Randall Garrison has gone from being the educator to being the one educated.

During the past three weeks the member of Parliament for Esquimalt-Juan de Fuca has been in the nation’s capital at a kind of MP school, experiencing his first taste of what is expected of him.

He’s already learning some important lessons from his assigned political mentor, Nanaimo-Cowichan MP Jean Crowder, with whom he is sharing an Ottawa office.

“It’s not a sprint, that serving constituents is a long-term commitment,” he said of her advice, adding that he’s quickly realizing “You can’t possibly get through everything, so you have to make priorities and go at it.”

Like many new MPs heading to Ottawa, Garrison, 60, who worked until recently as Esquimalt councillor and a Camosun College criminal justice and political science instructor, has been on an intensive crash course in Ottawa to learn the administrative and procedural ropes.

That includes learning what it takes to hire staff and open his Ottawa and local constituency offices, which he hopes will be ready by July 1.

“This is a very quick transition for Parliament,” said Garrison, adding there has only been a month to prepare when normally the new government has upwards of three months to settle before Parliament returns. “We’re going at break-neck speed.”

As the political wheels in Ottawa moved at a fever-pitch pace before Parliament opened June 2, the rookie MP says the job has come with several surprises.

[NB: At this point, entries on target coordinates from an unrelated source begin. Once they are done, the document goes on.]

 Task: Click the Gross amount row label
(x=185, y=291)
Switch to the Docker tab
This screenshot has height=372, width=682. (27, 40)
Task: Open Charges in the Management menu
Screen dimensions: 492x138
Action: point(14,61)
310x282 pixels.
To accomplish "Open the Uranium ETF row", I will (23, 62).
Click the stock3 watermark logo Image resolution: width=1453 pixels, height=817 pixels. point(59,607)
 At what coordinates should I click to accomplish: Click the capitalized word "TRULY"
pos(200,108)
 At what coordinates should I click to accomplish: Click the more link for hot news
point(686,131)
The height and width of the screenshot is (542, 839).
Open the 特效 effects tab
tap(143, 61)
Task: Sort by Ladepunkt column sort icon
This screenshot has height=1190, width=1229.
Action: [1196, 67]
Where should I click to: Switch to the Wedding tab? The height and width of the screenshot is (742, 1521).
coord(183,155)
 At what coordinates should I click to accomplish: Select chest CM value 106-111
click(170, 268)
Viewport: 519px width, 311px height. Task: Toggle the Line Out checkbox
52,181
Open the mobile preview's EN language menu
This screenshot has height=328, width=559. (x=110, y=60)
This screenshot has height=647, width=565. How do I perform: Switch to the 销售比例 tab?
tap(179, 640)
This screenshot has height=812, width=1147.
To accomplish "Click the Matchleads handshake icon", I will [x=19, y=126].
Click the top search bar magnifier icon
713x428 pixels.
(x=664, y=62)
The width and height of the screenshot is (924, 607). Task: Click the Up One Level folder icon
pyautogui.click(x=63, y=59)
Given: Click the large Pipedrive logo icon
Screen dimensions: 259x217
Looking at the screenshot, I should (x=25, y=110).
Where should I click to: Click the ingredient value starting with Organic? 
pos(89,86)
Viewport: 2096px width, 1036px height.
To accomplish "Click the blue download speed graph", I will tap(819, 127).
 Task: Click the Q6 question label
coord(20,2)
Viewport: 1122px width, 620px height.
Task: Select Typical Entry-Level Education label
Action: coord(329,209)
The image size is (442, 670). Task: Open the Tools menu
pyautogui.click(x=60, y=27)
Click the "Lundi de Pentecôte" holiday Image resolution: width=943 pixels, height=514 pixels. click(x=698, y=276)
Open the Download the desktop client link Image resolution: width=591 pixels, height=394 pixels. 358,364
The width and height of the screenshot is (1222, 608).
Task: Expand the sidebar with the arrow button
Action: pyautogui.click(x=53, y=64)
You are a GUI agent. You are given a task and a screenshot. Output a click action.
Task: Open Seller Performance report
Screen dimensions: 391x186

Already Garrison has been inundated with at least 40 files from constituents needing information or someone to advocate on their behalf on issues related to pensions, veterans and immigration, among others.

That’s why he is chomping at the bit to begin work.

“It’s the frustration of the transition period,” he said. “I would like to be able to do more than I can do right now.

“You can’t just open an office. My time has got to be devoted to getting it set up and run right. “I’m not disparaging the (administrative) process. It’s just slow.”

But he’s benefited from learning from Crowder and Victoria MP Denise Savoie’s experience, especially as his schedule heats up.

“Pace yourself. You can’t finish everything every day,” he said of their advice. “It helps when you’re faced with a mountain of things to do.”